Another quick question, but I've decided to split ...
# prefect-community
r
Another quick question, but I've decided to split my prefect tasks into multiple python files to make it a lot more organized and modularized. When I submit the flow to the Dask executor, I get a
ModuleNotFoundError
. Do I need to dockerize the flow and specify python paths for this to work? Thanks in advance! My folder tree looks something like this
Copy code
├── alternative_data_pipelines
│   ├── thinknum
|.      ├── __init__.py
│   │   └── thinknum.py
│   └── utils
│       ├── __init__.py
│       ├── logging.py
│       ├── snowflake.py
│       └── utils.py
├── requirements.txt
├── setup.py
└── thinknum_flow.py
d
Hi @Riley Hun, Welcome! Your Dask workers need access to the same dependencies as your flow in order to run correctly. Dockerizing your flow and installing the
alternative_data_pieplines
package as part of your image build process is probably the best way to achieve this 👍
upvote 1
r
Got it! Thanks @Dylan. Apologies - kind of a dumb question - but do I need to update the docker image for the dask workers? Or is adding all dependencies in the docker image of the flow sufficient?
d
No such thing as a dumb question!
By default, Prefect configures Dask to use the same image in your Flow’s Docker storage for all workers 👍
r
Nice - thanks @Dylan! I'll keep tinkering around with things. One last quetion, if I may, is it acceptable to set environmental variables inside the docker image to later be used as secrets? I don't have Prefect Cloud installed - I'll be using Prefect Server deployed on a GCP VM. Or, do I need SSH into the VM, pull up the TOML config file and set the passwords there?
d
You can definitely use Environment Variables as secrets, we even have a secret class for that! https://docs.prefect.io/core/concepts/secrets.html#environment-variables
👍 1
b
I have a same issue, but with local agent. The Flow has dependency from my classes, and after successfully registering and running - i got error " not module named". And it solved If i placed directory with dependency in my environment (C:\ProgramData\Anaconda3) For example in airflow there is plugin directory for this case. Does prefect has same option ?
a
@Dylan on your above suggestion of installing the package? How can one do this? I’m quite new to python packaing and I also have multiple files I would need to copy/install
d
Essentially, you’ll make a package in a directory next to your flow and then install that package during the build step for your container
a
Thanks for the link Dylan. I’m already using packages and modules in my code, but I’m not sure how to do the “install package” part…
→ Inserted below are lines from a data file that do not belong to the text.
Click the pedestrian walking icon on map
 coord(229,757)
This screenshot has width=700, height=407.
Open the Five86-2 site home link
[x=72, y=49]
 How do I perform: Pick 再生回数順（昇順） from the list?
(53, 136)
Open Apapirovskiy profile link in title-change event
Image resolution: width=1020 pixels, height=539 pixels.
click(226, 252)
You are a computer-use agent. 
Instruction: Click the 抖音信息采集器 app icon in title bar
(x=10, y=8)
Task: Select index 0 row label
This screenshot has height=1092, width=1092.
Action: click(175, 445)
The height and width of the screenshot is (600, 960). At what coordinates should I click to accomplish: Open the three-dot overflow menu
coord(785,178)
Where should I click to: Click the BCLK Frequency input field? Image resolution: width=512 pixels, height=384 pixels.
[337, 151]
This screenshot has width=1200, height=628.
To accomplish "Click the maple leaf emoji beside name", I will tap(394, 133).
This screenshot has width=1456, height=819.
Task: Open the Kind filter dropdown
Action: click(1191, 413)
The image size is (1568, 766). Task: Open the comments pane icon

Do I need to create a wheel and all that?
d
Hey @Adam you don’t need to worry about creating a wheel; you just need to create a directory structure of python files with a setup.py and call pip install . in that directory
a
Thanks @Dylan. Do you have a full example of something like this? That would be super helpful! Especially where the copying the files into the Docker storage are concerned (currently I copy them individually but I’m sure there’s more elegant ways to copy the entire package etc)
d
Hey @Adam I’m actually going to write a blog post about just this topic 👍
I’ll post in the #announcements channel when it’s out!
a
Amazing!
r
I am also stuck with the "ModuleNotFound" error in dask. Waiting for the blog post!